FILED: October 31, 2001
CITY OF EUGENE,
Respondent,
v.
DANIEL JOHN LEE,
Appellant.
Appeal from Circuit Court, Lane County.
Maurice K. Merten, Judge.
Argued and submitted June 12, 2001.
Daniel J. Stotter argued the cause for appellant. With him on the briefs was Bahr & Stotter.
Jens Schmidt argued the cause for respondent. With him on the brief were Craig J. Capon and Harrang Long Gary Rudnick P.C.
Before Haselton, Presiding Judge, and Linder and Wollheim, Judges.
HASELTON, P. J.
Reversed.
HASELTON, P. J.
Defendant appeals his conviction for disorderly conduct under Eugene City Code ECC section 4.725, arguing that the ordinance is unconstitutional as applied to him, under state and federal constitutional provisions protecting his rights to free speech and free religious exercise. We do not reach defendant's arguments concerning the First Amendment to the United States Constitution or his argument concerning the religion provisions of the Oregon Constitution because we find his free expression arguments under Article I, section 8, of the Oregon Constitution to be dispositive. For the following reasons, we reverse defendant's conviction.
Defendant was charged with a violation of ECC section 4.725 in municipal court, was convicted, and appealed his conviction to the Lane County Circuit Court for a trial de novo on the charge. ORS 221.360. (1) Defendant was convicted in circuit court after a trial to the court. On appeal, pursuant to ORS 221.360, we limit our review to the constitutionality of the ordinance as applied to defendant.
The material facts as established at the circuit court trial are as follows. On April 16, 1999, defendant was standing on the Eugene pedestrian mall, which is over 50 feet wide, engaging in street preaching in a loud voice. He was preaching from the King James version of the Bible, pounding on his Bible, and calling out to passersby, accusing them of various sins and making repeated reference to "whores" and "whoremongers." (2) A group of three to five passersby had stopped close to defendant to engage in heated debate with him, and defendant referred to one of them, Carter, as a drunkard. Several dozen more bystanders also were grouped around defendant watching and listening. The crowd around defendant was gathered on the south side of the mall, but pedestrian traffic could get by to the north of where defendant and the crowd were gathered.
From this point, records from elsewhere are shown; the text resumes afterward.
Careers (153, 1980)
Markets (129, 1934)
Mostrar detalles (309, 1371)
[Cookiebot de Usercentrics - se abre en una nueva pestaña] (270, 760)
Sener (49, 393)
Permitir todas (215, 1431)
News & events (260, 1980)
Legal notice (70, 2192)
Jacqueline Silverthorn and her fiancé, John Lawson, walked by the area on the north side of the mall kissing each other, and defendant called out that Silverthorn was a whore and that she was going to hell. Silverthorn and Lawson were upset by defendant's description of Silverthorn as a whore, and reported the event to a nearby police officer, Tinseth. (3)
Tinseth approached defendant and saw that defendant was surrounded by 30 to 35 people, some of whom were becoming enraged by defendant's words. Defendant was waving and thumping his Bible while arguing with those people. Tinseth could hear some noise from about 150 feet away, and when he came closer he identified defendant as the source of some of the noise. Carter, whom defendant had called a drunkard, appeared to be on the verge of engaging defendant in a physical fight. Tinseth knew Carter as "a local transient" who was "very violent," and perceived that defendant was not trying to calm Carter down. Tinseth ordered several people in the crowd to stand back and then arrested defendant.
Tinseth arrested defendant, in part, because he was attracting a large crowd and because the nature of his yelling was causing a disturbance. However, Tinseth's primary reason for arresting defendant "was that he attempted to be provoking fights, a physical altercation right there, with passing people." Defendant was charged with disorderly conduct under ECC section 4.725.
ECC section 4.725 provides, in part:
"A person commits the crime of disorderly conduct if, with intent to cause public inconvenience, annoyance or alarm, or recklessly creating a risk thereof, the person:
"(a) Engages in fighting or in violent, tumultuous or threatening behavior; or
"(b) Makes unreasonable noise; or
"* * * * *
"(d) Obstructs vehicular or pedestrian traffic on a public way[.]"
The city charged defendant, in the alternative, under each of those subsections.
At trial, defendant raised constitutional defenses to the charges against him, arguing that free speech and free religion clauses of the state and federal constitutions gave him a protected right to engage in the type of preaching that he was engaging in when he was arrested. The trial court rejected defendant's arguments and found him guilty of one count of disorderly conduct under the ordinance. The trial court did not specify under which of the sections it found defendant guilty.
On appeal, defendant asserts that his conviction must be reversed because, as a constitutional matter, his conduct cannot support criminal culpability under any of the alternatively charged subsections. Defendant argues that, regardless of the ordinance's facial constitutionality, it cannot be constitutionally applied to punish his conduct.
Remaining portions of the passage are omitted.